Credit cards are issued to consumers by financial institutions, typically banks, and allows a cardholder or their designee to borrow money for purchases and pay it back at a later date with interest. Credit cards also include a line of credit that allows the cardholder to borrow money in the form of a cash advance. Borrowing limits are usually preset by the issuing financial institution and the credit limit may differ from the cash advance limit.
It’s well known that credit cards have substantially higher interest rates when compared with other forms of consumer credit. Many credit cards will offer a grace period in which no interest is charged if the goods charged are paid for by the end of the billing cycle (or within a given number of days, typically 20). Credit cards still remain one of the most popular forms of payment for consumer goods and services, and nearly every merchant or service provider will accept credit cards for payment.
Most major credit cards are affiliated with Visa, Mastercard, American Express or Discover and are issued by banks or credit unions. Additionally, many credit cards also offer incentives for using that card ranging from airline miles to hotel points to cash back. This can increase consumer interest in using a specific reward card.
Another type of credit card is the store credit card, which is intended specifically to increase customer loyalty. Typically offered by major retailers such as Sears or JC Penney, this type of credit card is often easier to qualify for, but can only be used at the retailer who issues the card.
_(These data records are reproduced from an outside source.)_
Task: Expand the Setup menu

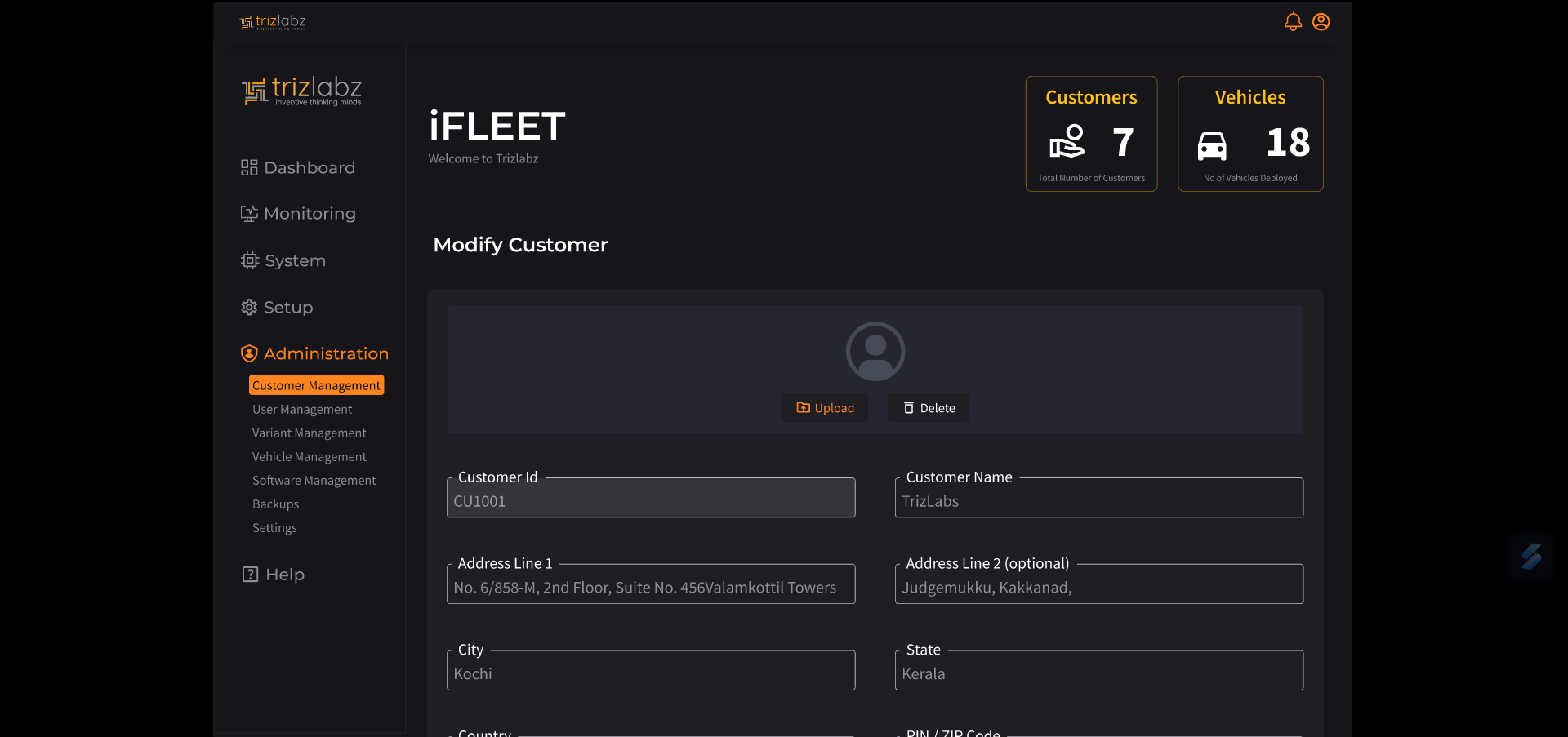Action: (278, 308)
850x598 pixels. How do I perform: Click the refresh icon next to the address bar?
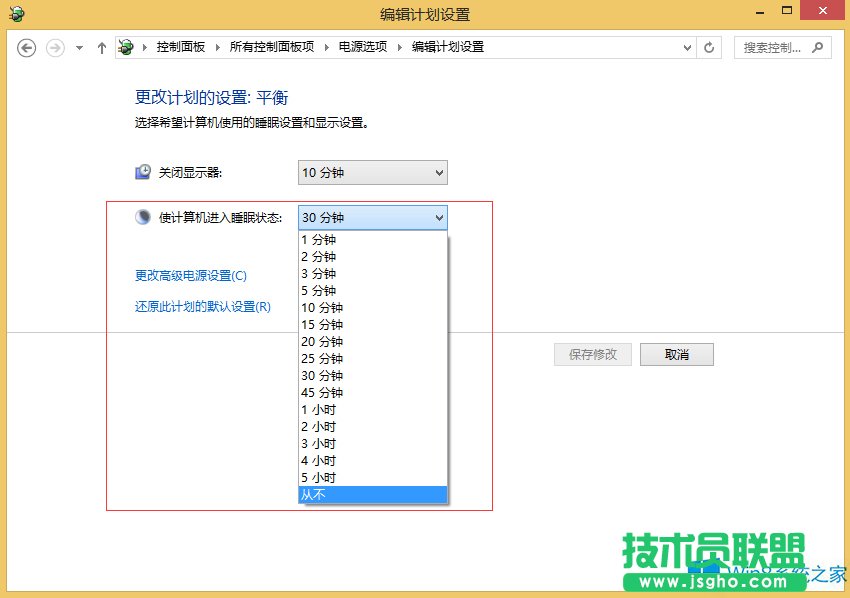pyautogui.click(x=709, y=46)
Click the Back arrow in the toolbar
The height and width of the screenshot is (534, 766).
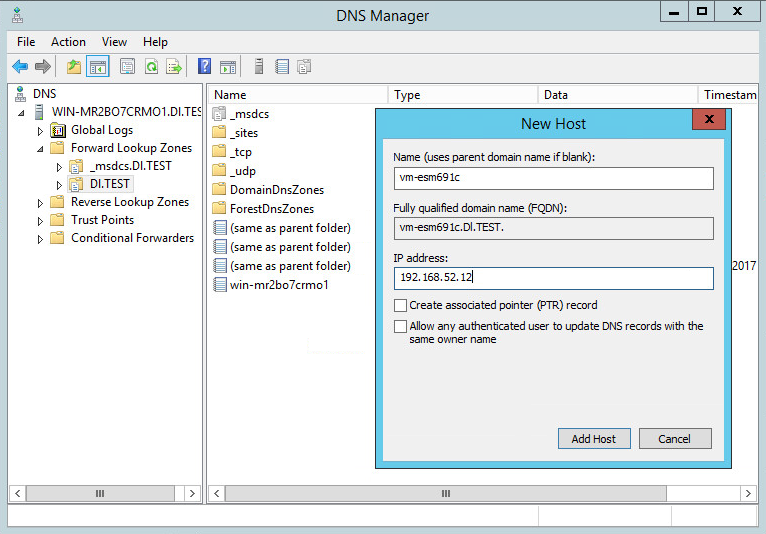tap(20, 67)
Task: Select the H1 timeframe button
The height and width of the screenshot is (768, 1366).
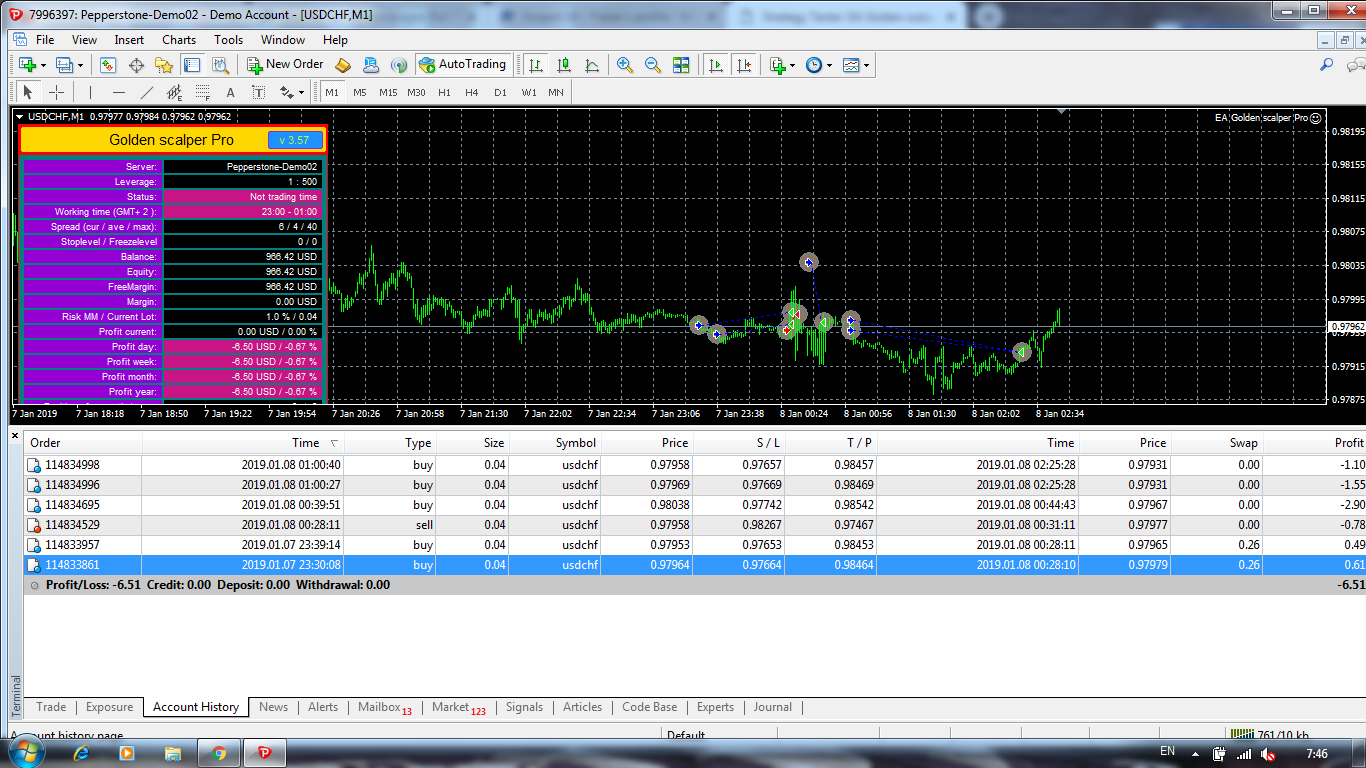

However, that loyalty can pay off when the retailer offers special sales and discounts to their cardholders.
Consumers who have problems with their credit and can’t qualify for a typical credit card might opt for a secured credit card. This type of credit card requires a deposit be made and the total line on credit extended is then usually the amount of the deposit, but it could be less or more, depending on the terms of the card. Secured cards allow consumers to rebuild their credit and eliminate the need to carry cash. Secured credit cards will report to the major credit bureaus. One downside is that secured credit cards often charge high annual fees.